Now, find the host/data source in question. The
Host[<id>]
is given numerically, the
<id>
being a specific number for that host. Find this
<id>
from the Devices
menu when editing
the host: The URL contains a string like
id=<id>
Check, whether the output is as expected. If not, check your script
(e.g. /full/path/to/perl
). If OK, proceed to next step
This procedure may be replaced by running the poller manually for the
failing host only. To do so, you need the <id>
,
again. If you're using cmd.php, set the DEBUG logging level as defined
above and run
php -q cmd.php <id> <id>
If you're using spine, you may override logging level when calling the poller:
./spine --verbosity=5 <id> <id>
All output is printed to STDOUT in both cases. This procedure allows for repeated tests without waiting for the next polling interval. And there's no need to manually search for the failing host between hundreds of lines of output.

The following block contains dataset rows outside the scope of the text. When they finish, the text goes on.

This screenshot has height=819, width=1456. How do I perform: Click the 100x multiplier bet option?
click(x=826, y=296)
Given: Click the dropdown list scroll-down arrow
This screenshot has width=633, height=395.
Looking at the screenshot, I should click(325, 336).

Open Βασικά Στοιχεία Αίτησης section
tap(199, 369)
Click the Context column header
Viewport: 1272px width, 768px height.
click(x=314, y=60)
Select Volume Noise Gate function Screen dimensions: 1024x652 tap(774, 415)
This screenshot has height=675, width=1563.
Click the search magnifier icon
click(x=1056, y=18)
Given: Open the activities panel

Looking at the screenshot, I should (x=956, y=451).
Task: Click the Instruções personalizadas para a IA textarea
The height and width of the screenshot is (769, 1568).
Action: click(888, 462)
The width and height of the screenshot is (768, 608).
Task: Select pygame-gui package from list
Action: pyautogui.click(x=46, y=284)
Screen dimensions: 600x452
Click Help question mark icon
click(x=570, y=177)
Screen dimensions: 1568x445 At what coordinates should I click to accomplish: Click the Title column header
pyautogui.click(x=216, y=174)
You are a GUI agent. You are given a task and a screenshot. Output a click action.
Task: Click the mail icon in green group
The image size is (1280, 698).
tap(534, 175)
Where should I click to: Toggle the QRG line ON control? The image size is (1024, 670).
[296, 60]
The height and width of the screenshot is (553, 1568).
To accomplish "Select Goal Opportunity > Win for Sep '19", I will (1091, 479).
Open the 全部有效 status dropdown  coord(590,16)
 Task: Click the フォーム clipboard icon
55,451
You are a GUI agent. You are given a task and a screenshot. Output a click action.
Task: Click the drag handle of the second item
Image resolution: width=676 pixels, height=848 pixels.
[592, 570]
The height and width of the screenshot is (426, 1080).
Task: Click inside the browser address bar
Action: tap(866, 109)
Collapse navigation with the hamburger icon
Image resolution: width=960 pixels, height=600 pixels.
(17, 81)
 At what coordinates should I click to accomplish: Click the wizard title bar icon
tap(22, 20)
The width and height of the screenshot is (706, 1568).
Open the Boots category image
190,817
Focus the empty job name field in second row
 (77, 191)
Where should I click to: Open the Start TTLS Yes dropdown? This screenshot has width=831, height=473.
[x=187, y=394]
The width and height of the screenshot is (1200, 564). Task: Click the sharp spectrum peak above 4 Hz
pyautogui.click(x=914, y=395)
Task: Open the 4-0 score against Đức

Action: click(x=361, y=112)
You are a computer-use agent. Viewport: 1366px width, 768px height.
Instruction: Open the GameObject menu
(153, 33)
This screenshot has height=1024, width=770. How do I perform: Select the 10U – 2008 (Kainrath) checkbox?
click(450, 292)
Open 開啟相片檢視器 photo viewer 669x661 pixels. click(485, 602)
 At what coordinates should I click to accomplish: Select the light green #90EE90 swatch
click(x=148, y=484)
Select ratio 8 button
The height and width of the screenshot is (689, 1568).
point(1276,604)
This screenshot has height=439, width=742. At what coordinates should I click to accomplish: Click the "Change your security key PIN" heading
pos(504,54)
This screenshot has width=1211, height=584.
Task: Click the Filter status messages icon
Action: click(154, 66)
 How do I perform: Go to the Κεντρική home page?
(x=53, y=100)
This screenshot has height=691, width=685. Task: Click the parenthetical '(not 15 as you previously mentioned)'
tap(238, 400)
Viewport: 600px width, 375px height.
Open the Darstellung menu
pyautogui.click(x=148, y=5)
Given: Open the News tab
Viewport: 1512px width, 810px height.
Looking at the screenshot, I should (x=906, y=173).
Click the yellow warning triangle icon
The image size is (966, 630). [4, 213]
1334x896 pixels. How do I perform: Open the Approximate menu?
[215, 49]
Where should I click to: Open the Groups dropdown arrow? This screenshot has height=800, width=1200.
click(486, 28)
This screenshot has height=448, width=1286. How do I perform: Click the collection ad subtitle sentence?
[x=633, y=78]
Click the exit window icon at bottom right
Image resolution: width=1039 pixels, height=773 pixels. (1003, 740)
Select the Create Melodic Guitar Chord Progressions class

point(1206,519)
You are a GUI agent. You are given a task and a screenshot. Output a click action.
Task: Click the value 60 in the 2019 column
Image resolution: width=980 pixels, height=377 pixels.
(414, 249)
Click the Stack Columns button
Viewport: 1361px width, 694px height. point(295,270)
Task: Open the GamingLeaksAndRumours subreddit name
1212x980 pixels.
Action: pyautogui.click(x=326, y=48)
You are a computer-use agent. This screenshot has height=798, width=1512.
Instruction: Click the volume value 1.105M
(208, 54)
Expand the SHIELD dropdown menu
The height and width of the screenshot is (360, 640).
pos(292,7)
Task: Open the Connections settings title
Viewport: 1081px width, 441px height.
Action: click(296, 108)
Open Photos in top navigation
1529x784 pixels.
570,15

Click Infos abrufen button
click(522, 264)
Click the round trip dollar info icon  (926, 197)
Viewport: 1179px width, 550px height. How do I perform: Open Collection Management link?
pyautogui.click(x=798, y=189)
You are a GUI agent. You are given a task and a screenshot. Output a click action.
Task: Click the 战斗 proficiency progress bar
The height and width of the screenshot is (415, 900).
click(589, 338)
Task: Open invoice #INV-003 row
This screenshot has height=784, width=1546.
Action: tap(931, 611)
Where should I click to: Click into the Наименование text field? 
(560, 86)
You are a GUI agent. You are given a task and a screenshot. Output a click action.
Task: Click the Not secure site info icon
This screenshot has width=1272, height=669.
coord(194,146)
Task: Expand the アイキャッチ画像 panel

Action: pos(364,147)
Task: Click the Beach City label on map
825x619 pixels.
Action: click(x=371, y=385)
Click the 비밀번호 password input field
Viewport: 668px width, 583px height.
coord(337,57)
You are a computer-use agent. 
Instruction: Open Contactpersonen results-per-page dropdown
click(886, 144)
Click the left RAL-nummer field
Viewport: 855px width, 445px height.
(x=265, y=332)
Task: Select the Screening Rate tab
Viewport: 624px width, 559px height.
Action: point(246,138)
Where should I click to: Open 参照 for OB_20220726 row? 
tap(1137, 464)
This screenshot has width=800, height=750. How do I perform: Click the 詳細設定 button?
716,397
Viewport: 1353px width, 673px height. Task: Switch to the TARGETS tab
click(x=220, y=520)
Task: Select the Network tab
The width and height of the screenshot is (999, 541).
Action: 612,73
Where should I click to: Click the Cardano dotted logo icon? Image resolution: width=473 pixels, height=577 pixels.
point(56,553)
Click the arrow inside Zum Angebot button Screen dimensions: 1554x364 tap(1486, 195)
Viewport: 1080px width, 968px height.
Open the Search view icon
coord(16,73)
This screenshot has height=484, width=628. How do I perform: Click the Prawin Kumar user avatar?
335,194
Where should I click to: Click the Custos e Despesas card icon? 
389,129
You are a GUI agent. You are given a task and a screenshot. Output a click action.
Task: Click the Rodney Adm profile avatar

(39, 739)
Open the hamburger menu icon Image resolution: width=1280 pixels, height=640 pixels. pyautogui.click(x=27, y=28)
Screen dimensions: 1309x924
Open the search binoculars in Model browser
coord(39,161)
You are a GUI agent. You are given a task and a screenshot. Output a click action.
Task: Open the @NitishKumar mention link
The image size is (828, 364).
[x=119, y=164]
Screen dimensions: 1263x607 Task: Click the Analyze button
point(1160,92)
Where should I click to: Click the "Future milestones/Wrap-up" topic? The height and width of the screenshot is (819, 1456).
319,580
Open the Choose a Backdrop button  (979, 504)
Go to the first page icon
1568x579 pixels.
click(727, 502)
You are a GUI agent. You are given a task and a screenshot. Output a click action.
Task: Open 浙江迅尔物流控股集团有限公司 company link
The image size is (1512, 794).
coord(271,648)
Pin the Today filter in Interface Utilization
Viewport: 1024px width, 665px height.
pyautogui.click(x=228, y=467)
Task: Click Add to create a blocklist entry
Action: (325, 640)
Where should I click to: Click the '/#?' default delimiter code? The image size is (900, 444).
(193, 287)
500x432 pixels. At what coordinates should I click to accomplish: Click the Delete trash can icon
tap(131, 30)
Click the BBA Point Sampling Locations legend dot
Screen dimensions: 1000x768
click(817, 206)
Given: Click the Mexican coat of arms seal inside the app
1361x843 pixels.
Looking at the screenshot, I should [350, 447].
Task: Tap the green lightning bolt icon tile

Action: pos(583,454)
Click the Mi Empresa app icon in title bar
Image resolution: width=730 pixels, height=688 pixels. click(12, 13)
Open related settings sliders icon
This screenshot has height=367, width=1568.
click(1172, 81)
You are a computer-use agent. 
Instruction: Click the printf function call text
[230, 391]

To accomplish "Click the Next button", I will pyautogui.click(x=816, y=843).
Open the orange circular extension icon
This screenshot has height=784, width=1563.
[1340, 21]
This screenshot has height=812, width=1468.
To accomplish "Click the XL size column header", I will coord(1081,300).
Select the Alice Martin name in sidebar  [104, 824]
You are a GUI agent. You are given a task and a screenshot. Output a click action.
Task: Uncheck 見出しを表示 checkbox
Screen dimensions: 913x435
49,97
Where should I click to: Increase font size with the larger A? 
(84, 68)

In most cases, this step can be skipped. You may want to return to this step if the next one fails (e.g. no rrdtool update to be found)
From debug log, find the MySQL update statement for that host
concerning table poller_output
. On very rare occasions,
this will fail. Copy that SQL statement and paste it to a MySQL session
started from CLI. This may as well be done from some tool like
phpMyAdmin. Check the SQL return code.
Down in the same log, you should find some
rrdtool update <filename> --template ...
You should find exactly one update statement for each file.
RRDfiles should be created by the poller. If it does not create them,
it will not fill them either. If it does check your
Poller Cache
from Utilities and search for your target.
Does the query show up here?
If RRDfiles were created e.g. with root ownership, a poller running as cactiuser will not be able to update those files
cd /var/www/html/cacti/rra
ls -l localhost*
-rw-r--r-- 1 root root 463824 May 31 12:40 localhost_load_1min_5.rrd
-rw-r--r-- 1 cactiuser cactiuser 155584 Jun 1 17:10 localhost_mem_buffers_3.rrd
-rw-r--r-- 1 cactiuser cactiuser 155584 Jun 1 17:10 localhost_mem_swap_4.rrd
-rw-r--r-- 1 cactiuser cactiuser 155584 Jun 1 17:10 localhost_proc_7.rrd
-rw-r--r-- 1 cactiuser cactiuser 155584 Jun 1 17:10 localhost_users_6.rrd
Run the following command to cure this problem
chown cactiuser:cactiuser *.rrd
You're perhaps wondering about this step, if the former was OK. But due to data sources MINIMUM and MAXIMUM definitions, it is possible, that valid updates for RRDfiles are suppressed, because MINIMUM was not reached or MAXIMUM was exceeded.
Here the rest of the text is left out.